Archive for the ‘PostgreSQL’ Category

Postgres Session Variables – Neat.

After futzing around a bit, and once again having my suspicions confirmed, I came up with the following solution to my session variables problem: temporary tables. They are dropped at the end of the session, so it all pans out nicely. I still didn’t like having to make front-ends do all the work (plus I was all excited after figuring it out), so I slapped together a pretty basic couple of wrapper functions:

/*
 * Session Variables in PostgreSQL via PL/pgSQL
 * Written/tested on version 8.4.2, but should work anywhere
 *
 * Code written by Stephen "sycobuny" Belcher
 *
 * Free to use, I enjoy writing stuff like this.
 * Just give me some props if you do.
 *
 */

/* -- These lines may not be necessary, lang/schema may exist

   -- Remove commenting only if they need to be created

CREATE
  LANGUAGE 'plpgsql';

CREATE
  SCHEMA SV;

 */

-- Make sure the session_variables temporary table exists

-- TODO: Make sure it has the right columns, too
CREATE OR REPLACE
  FUNCTION SV.ensure_session_table_exists()
  RETURNS VOID AS
$BODY$BEGIN
  PERFORM *
    FROM pg_catalog.pg_class
    WHERE relname = 'session_variables' AND
          relnamespace = pg_catalog.pg_my_temp_schema();

  IF NOT FOUND THEN
    CREATE
      TEMPORARY TABLE session_variables (
        "key" TEXT PRIMARY KEY,
        "value" TEXT
      );
    RETURN;
  END IF;
END;$BODY$ LANGUAGE 'plpgsql';

-- Set a variable. Yep.
CREATE OR REPLACE
  FUNCTION SV.set(IN xKey TEXT, INOUT xValue TEXT) AS
$BODY$BEGIN
  PERFORM SV.ensure_session_table_exists();
  PERFORM *
    FROM session_variables
    WHERE "key" = xKey;

  IF FOUND THEN
    UPDATE session_variables
      SET "value" = xValue
      WHERE "key" = xKey;
  ELSE
    INSERT
      INTO session_variables ("key", "value")
      VALUES (xKey, xValue);
  END IF;

  RETURN;
END;$BODY$ LANGUAGE 'plpgsql';

-- Get a variable's value. It's just that easy!
CREATE OR REPLACE
  FUNCTION SV.get(IN xKey TEXT, OUT xValue TEXT) AS
$BODY$BEGIN
  PERFORM SV.ensure_session_table_exists();
  PERFORM "value"
    FROM session_variables
    WHERE "key" = xKey;

  IF NOT FOUND THEN
    RAISE WARNING 'Variable % does not exist', xKey;
  END IF;

  SELECT "value"
    INTO xValue
    FROM ession_variables
    WHERE "key" = xKey;

  RETURN;
END;$BODY$ LANGUAGE 'plpgsql';

From this point, you just do:

SELECT SV.set('my session variable', 'its value');
SELECT SV.get('my session variable');

It handles creating and updating the table and values independently, without any hassles.
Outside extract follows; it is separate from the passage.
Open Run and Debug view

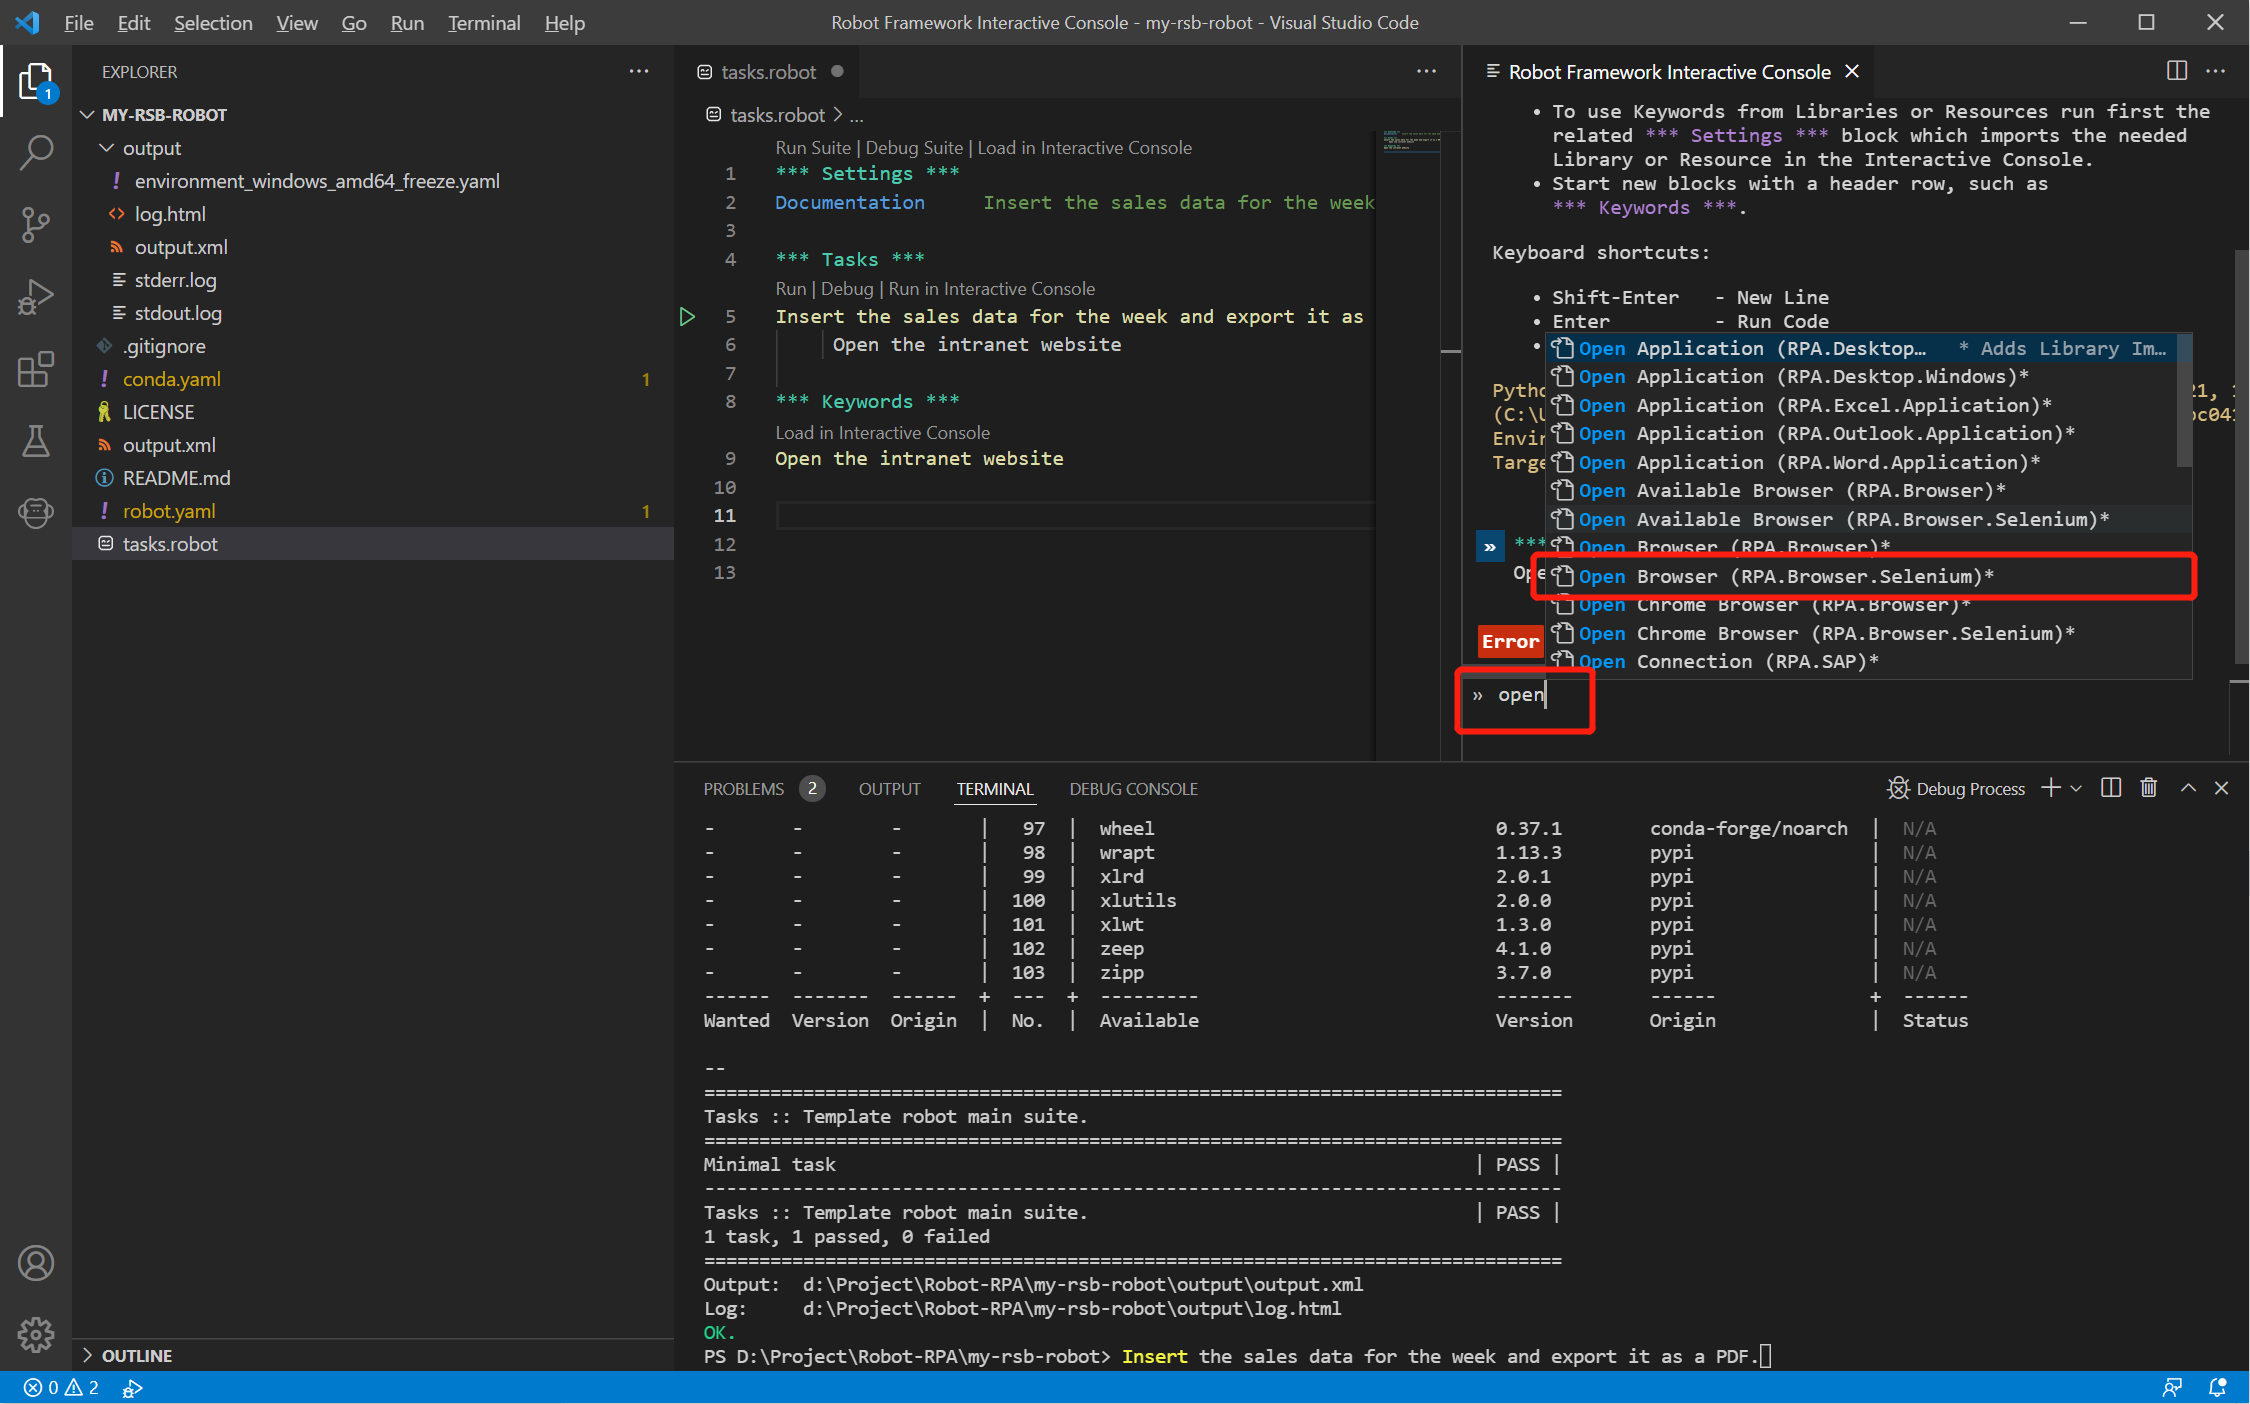[36, 297]
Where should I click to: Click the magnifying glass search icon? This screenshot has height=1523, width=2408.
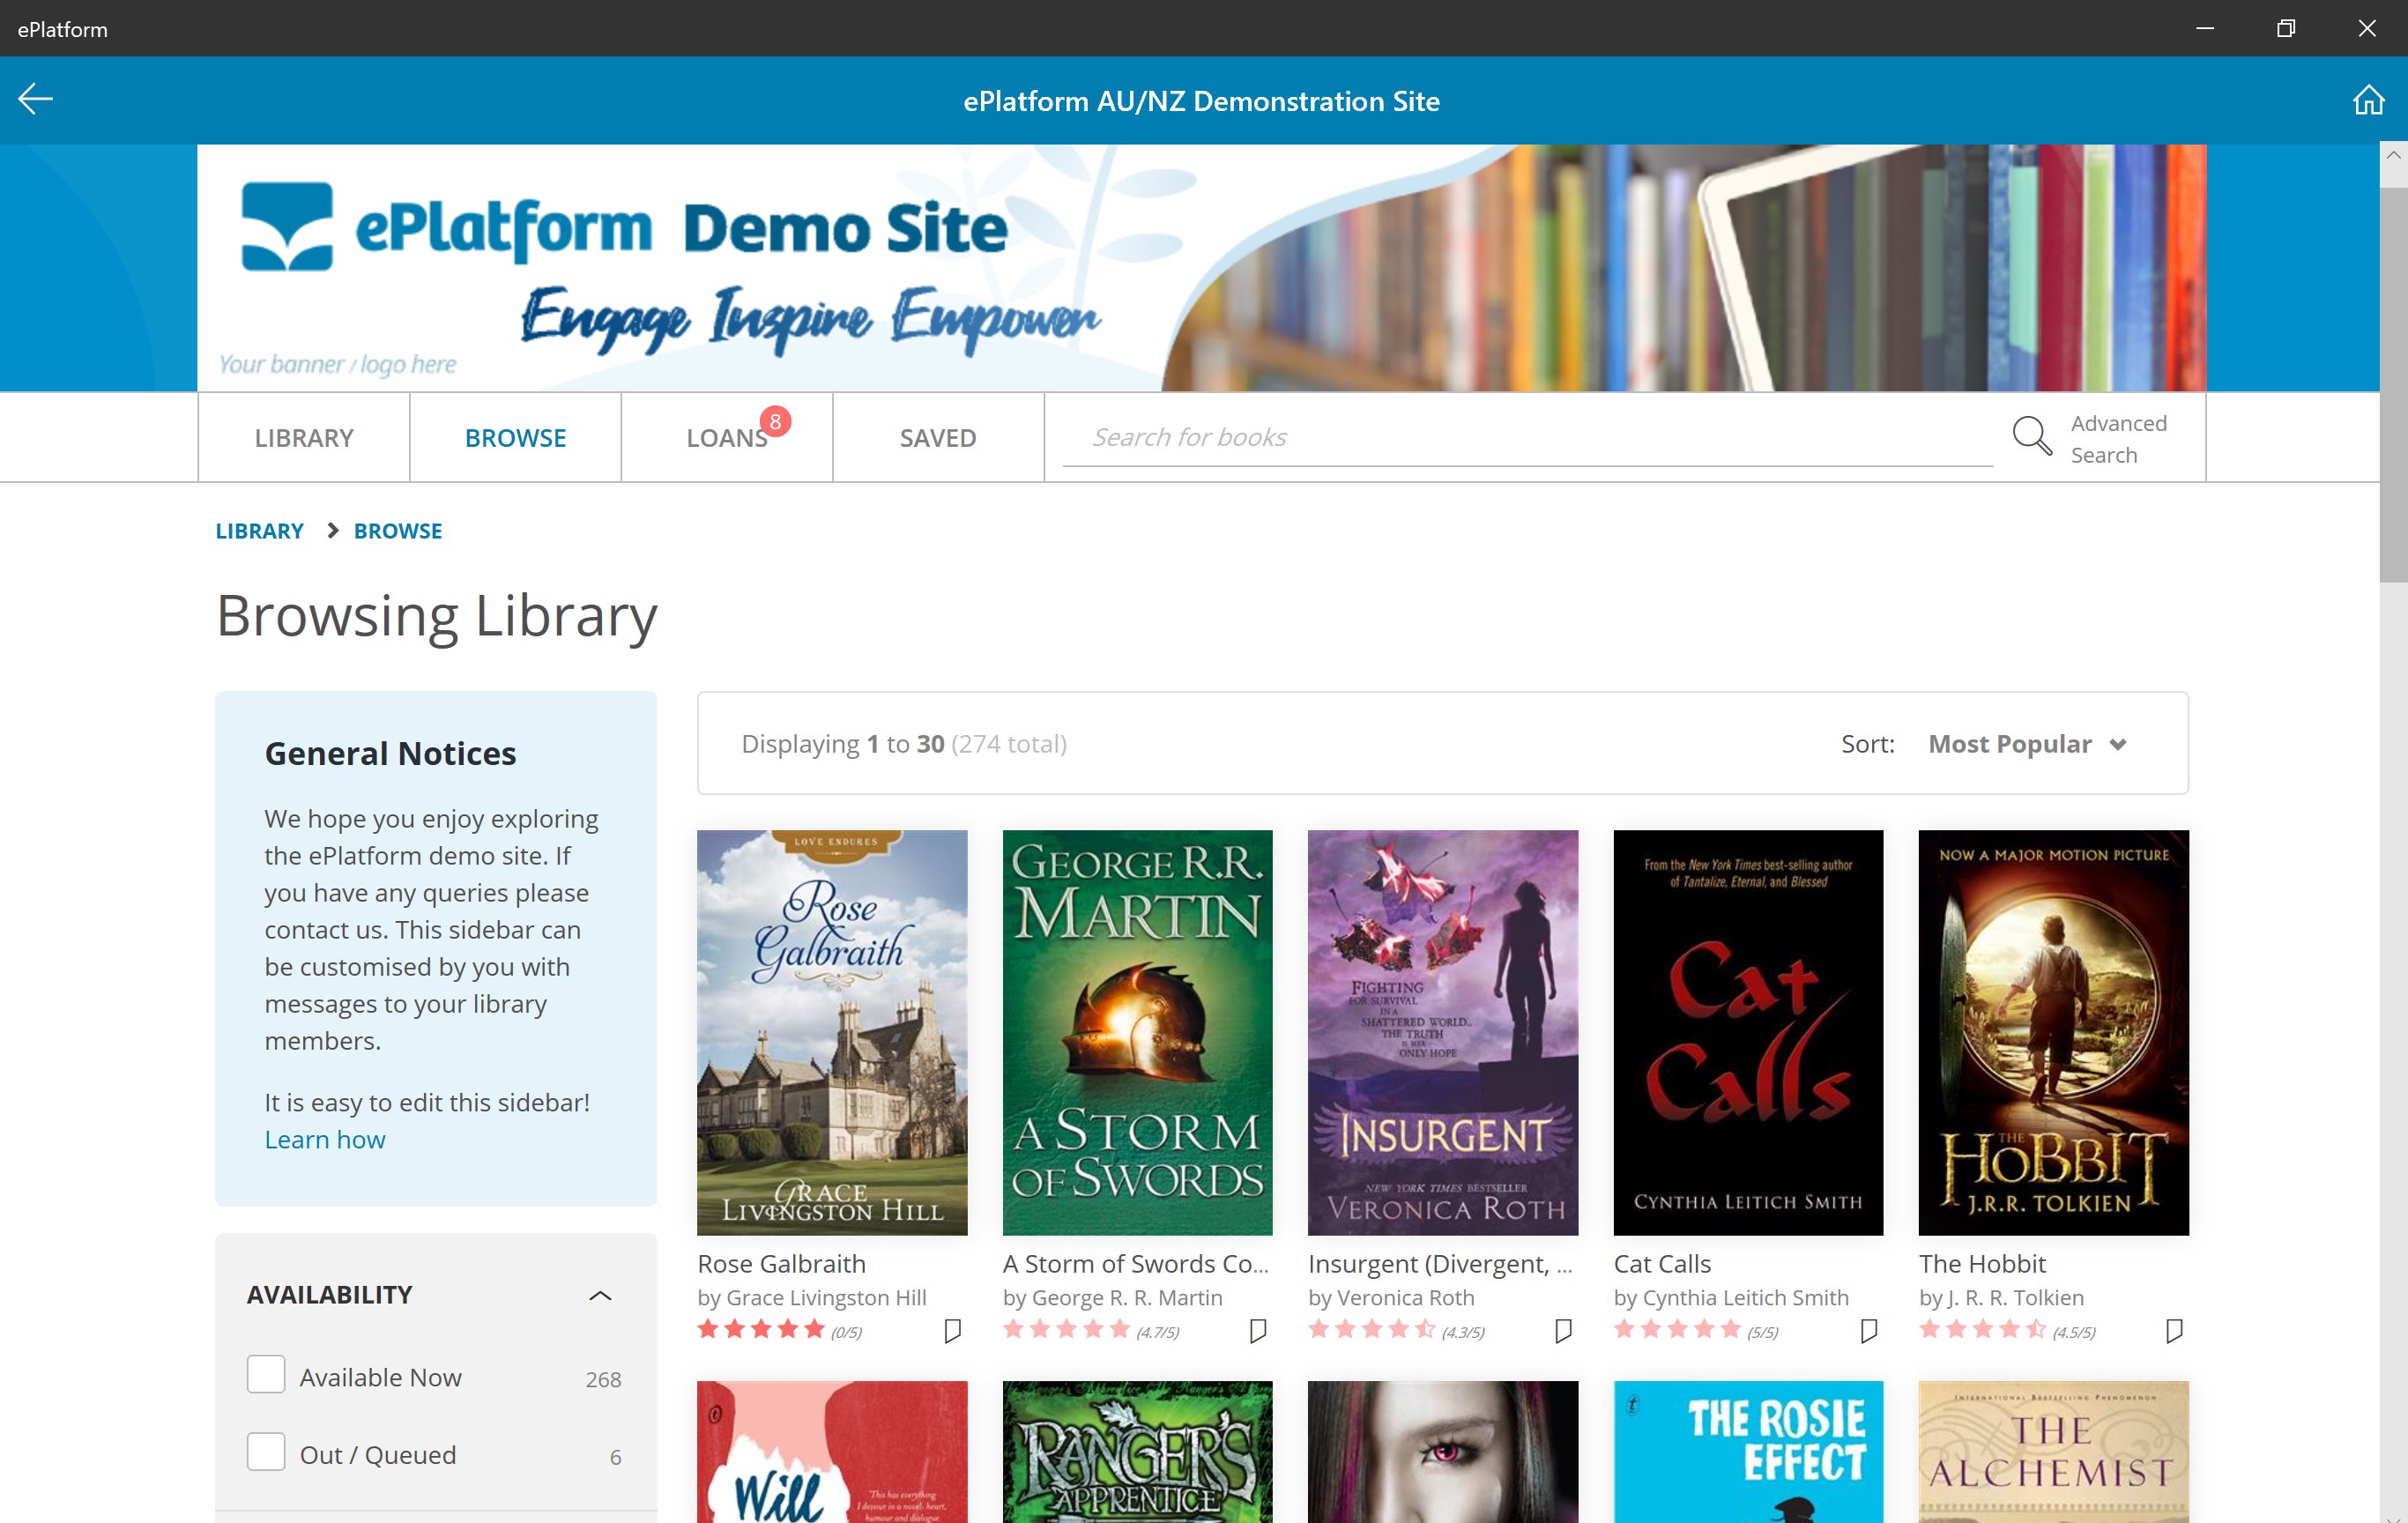2031,436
Well, there’s a couple hassles:

If it’s the first time you access it in a session, it barfs out warnings because PostgreSQL likes to warn you when it creates new indexes and constraints implicitly; whether this causes any libraries such as ActiveRecord to croak, I’m not sure – I will be testing that one shortly at least. Also, the get() function itself throws up a warning if you try to get a variable that hasn’t been defined yet. This is because the value of any variable can actually be NULL, but there’s nothing else to return if it hasn’t been defined yet. It’s an intrinsically implementation-specific concern whether this behavior is desired, so I split the difference: you can do it, but you’re going to be tut-tutted by the database.

So, there you have it. Of course, changing the schema into which I put these functions should be trivial; I put them there because I like the simple syntactic sugar it provides, but, as they are not tied to a permanent table it should be as simple as just changing the function names. I’ll probably wind up doing it myself, as my schemas are thematically named (individual “projects” and their “code names”).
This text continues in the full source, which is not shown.